__What this task involves__: What is needed is the number of lines below that contain the word "mensola", with no other output.

━━━━━━━━━━━━━━━━

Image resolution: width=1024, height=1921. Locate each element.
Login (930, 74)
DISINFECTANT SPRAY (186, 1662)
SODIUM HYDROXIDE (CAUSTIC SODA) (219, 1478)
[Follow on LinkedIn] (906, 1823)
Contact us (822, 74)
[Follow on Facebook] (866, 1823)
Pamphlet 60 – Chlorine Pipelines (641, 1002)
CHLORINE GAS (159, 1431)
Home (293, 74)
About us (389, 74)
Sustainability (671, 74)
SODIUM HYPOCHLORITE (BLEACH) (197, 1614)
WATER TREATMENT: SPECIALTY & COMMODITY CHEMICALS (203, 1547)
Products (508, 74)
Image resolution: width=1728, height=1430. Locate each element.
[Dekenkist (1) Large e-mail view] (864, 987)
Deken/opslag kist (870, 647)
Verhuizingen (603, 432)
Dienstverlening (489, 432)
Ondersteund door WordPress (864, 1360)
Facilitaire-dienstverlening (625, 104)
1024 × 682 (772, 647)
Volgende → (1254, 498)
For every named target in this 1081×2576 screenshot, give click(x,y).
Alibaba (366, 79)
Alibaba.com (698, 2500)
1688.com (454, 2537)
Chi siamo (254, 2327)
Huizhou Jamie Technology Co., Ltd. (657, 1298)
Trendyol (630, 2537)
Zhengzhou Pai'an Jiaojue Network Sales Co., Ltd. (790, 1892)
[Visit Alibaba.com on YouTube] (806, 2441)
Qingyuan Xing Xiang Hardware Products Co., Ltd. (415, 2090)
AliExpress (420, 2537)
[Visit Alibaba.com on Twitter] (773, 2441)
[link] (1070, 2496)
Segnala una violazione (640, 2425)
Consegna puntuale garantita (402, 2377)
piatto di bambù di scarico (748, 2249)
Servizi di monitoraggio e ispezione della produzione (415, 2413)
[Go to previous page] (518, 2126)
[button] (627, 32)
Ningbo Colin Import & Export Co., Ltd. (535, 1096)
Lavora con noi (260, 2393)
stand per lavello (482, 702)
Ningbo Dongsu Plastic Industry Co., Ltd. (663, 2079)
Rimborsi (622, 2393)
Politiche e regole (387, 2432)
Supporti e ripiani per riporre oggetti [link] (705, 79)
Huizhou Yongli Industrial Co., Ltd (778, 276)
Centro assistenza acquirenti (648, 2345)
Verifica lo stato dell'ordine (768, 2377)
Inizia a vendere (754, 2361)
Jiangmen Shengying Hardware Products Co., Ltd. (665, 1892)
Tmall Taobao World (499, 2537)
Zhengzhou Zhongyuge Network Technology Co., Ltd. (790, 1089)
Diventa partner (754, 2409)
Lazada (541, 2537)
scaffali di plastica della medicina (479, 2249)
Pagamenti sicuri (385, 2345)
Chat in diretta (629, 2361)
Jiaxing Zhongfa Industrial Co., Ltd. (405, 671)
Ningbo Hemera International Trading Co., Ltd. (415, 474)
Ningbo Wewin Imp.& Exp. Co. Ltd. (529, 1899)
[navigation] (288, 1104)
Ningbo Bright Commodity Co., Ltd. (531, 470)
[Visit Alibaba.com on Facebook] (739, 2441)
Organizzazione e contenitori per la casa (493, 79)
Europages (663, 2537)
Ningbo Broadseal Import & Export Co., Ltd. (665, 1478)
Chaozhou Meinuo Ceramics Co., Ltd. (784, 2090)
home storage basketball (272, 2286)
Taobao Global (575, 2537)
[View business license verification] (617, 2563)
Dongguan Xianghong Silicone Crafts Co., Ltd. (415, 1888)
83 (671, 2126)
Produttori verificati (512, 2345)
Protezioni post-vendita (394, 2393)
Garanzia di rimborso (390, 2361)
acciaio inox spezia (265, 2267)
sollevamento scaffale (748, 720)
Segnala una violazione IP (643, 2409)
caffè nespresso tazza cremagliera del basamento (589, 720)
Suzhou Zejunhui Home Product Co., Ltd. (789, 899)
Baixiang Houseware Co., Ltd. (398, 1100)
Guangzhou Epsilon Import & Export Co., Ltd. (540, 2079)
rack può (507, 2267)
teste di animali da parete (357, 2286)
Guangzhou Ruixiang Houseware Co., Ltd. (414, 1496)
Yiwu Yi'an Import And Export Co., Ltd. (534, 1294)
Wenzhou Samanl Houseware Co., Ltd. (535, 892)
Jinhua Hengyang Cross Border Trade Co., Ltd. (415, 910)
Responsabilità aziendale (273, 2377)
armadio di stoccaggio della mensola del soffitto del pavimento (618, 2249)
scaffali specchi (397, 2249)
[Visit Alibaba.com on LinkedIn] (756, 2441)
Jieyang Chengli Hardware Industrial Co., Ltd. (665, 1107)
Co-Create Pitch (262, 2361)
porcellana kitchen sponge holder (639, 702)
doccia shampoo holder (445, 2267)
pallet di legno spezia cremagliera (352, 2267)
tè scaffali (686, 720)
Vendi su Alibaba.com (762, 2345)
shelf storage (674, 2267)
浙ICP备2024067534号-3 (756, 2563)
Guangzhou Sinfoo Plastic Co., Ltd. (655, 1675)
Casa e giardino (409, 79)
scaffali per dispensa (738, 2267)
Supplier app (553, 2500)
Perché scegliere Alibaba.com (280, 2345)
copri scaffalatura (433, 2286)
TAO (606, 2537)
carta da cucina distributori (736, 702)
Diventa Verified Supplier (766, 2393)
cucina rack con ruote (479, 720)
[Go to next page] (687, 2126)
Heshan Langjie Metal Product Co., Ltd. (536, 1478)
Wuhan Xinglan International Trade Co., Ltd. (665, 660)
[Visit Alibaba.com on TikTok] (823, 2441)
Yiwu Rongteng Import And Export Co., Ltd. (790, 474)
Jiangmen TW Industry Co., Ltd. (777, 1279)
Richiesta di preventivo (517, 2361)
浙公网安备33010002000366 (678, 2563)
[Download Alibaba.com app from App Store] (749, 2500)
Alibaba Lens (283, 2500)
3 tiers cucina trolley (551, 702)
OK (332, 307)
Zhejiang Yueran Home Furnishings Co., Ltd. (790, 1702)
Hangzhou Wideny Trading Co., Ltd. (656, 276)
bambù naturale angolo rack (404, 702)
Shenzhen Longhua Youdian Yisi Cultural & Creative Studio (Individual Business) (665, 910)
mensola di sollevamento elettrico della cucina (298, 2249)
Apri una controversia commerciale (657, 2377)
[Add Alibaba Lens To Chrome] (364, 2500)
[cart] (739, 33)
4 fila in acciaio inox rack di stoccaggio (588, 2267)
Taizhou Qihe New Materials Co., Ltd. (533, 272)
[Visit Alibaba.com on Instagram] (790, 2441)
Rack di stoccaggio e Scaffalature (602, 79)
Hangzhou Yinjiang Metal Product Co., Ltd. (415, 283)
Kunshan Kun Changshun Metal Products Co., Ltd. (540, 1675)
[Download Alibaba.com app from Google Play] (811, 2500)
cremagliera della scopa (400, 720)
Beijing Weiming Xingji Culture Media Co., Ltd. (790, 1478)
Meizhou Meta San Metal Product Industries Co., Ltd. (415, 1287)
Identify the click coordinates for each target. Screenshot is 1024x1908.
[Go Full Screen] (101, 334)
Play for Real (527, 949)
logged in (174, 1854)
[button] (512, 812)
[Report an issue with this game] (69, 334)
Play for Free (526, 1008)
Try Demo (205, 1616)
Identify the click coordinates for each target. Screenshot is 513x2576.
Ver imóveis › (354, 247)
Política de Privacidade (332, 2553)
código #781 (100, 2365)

━━━━━━━━━━━━━━━━

__Solution__: 2